> Directive
Print the material below, every line from the one containing "You are a computer-use agent. Viewport: 500px" down to the one containing "Click the Save", character for character and nothing else.

> Exercise data
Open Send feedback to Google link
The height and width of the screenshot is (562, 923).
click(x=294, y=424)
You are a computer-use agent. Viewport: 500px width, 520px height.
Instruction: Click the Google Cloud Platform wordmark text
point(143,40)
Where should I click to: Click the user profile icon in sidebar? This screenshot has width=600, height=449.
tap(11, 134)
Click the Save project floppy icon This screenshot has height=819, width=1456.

---

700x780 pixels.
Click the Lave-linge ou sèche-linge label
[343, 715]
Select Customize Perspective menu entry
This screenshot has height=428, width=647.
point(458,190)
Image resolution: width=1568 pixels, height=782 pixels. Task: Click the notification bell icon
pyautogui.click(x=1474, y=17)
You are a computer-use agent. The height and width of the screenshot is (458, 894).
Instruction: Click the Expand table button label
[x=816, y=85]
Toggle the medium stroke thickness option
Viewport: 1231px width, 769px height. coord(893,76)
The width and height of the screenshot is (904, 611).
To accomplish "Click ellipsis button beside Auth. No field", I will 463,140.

> Output of the task
You are a computer-use agent. Viewport: 500px width, 520px height.
Instruction: Click the Google Cloud Platform wordmark text
point(143,40)
Where should I click to: Click the user profile icon in sidebar? This screenshot has width=600, height=449.
tap(11, 134)
Click the Save project floppy icon This screenshot has height=819, width=1456.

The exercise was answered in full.